Looking back on the first week

This week marks the beginning of the second phase of my career.  After spending more than a decade at the middle school where I began teaching, I was given the opportunity to open a new kind of public school.

I’ve written before about the unique characteristics of this Leadership Academy, but those words were written in the abstract: before there was a building, a faculty, or any classes.  After five days of teaching in this special place, I have discovered some important facts about myself and about teaching.

First, it’s clear that starting a new school is not an experience that you can anticipate well.  The challenges I expected never materialized, while unseen details rose up from the shadows to offer some resistance.  In the end, we defeated all obstacles that presented themselves, but we know that more lie ahead.

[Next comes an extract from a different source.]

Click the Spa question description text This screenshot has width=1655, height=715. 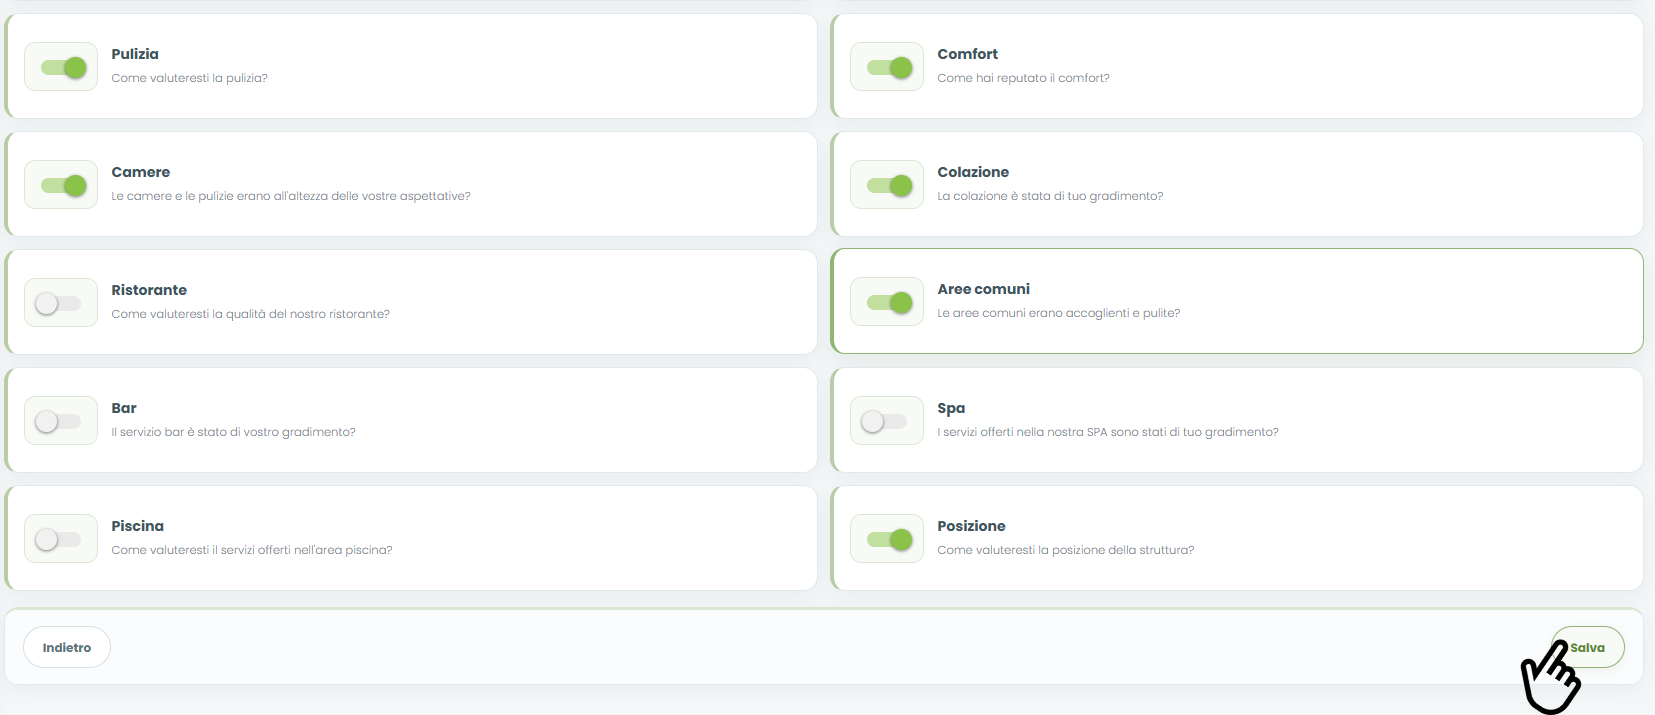1108,432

Second, in the debate surrounding single-gender education there are those who see separation of the sexes as a way to teach boys and girls differently and those who see this as sexism and reinforcement of stereotypes.  What I have witnessed this week is that, while there may be real differences in the ways that boys and girls learn, in the end all middle schoolers are the same.  They are precocious, impulsive, curious, socially awkward, and yet eager to please.  We don’t need to customize how we teach to the needs of boys–we need to customize it to the needs of our unique students.

And, that brings me to the most important point of all.  Not surprisingly, the biggest factor that has made this first week so successful for me and my students is that I have “only” 25 of them in each Science class.  I have just enough to be able to see the struggles and successes of each young man.  There are not too many for me to differentiate regularly.  Their numbers are not sufficiently large to create behavioral, logistical, or workflow nightmares.  On the contrary, my class sizes (although still above what has been scientifically proven to be most effective) are just right for creating a student-centered learning community.  They are perfect for developing teamwork skills and providing small-group instruction.  Classes of this size provide the interaction and diversity that students crave, yet allow me to facilitate meaningful educational experiences for each of them.

While there is still a lot of the school year left, I can rest easy this weekend.  I can enjoy this short break because I walked out of my darkened classroom on Friday evening with the sense that we are on the cusp of something great for the future of education.

Or, at least for me.

photo credit: Avard Woolaver via photo pin cc


Boys are Different

Last month I made the decision to follow my principal to startup a new school.  I’ve spent my entire eleven-year career at one amazing year-round middle school, so this will obviously be a huge change.  There are bound to be significant challenges and rewarding surprises, which is just the right fodder for blog posts.  As a result, you should expect to see lots more about the change in this space over the next year.

One of the most interesting challenges that comes with this new school is that it represents a bit of an experiment by our superintendent.  The new school will be a single-sex leadership academy dedicated to educating sixth- through twelfth-grade boys in an environment that promotes scholarship and service.

Although the single-sex environment wasn’t the biggest factor that affected my decision, it is the one that I find myself thinking about the most right now.  I’ve taken to carrying around a small red notebook in which I jot down ideas related to the new school.  When I think of a club or extra-curricular activity that would appeal to the boys in this new school, I write it down.  When an idea for how I might teach science in a new way for this unique setting occurs to me, I write it down.  I’ve found this sort of “analog capture” method to work well for this particular task since I never know when I’ll think of something I need to remember later.

As part of my preparation for the new position, I’ve been reading Leonard Sax’s “Boys Adrift“.  Dr. Sax has written this boy-specific follow-up to “Why Gender Matters” to build on the idea that boys and girls learn differently.  He uses the book to make a provocative point: many American boys are becoming isolated and neglected by a series of factors that include ADHD medications and video game playing.

While my optimistic side cringes at the depressing tone of much of the book, the good doctor also provides some advice.  He announces early on that he sees this tome as a clarion call to educators and parents about the growing problem of lost motivation.  I find his warning to be a bit overstated, but not so much that it can be ignored.

We are dropping the ball when it comes to educating adolescent boys.  But, focusing on intelligent unmotivated boys while simultaneously closing the achievement gap between boys from wealthy and poor homes, and pushing 21st century learning is a significant challenge.  Some may say that this is just the “wheel of priorities” spinning again and that if you wait long enough the focus will be elsewhere.

This may be true, but the bigger issue is that we must continue to innovate in the way we educate boys and girls.  It is essential that we create more unique learning environments so that each child can find a successful educational experience.

What do you think of single-sex education?  Is it unnecessary or long overdue?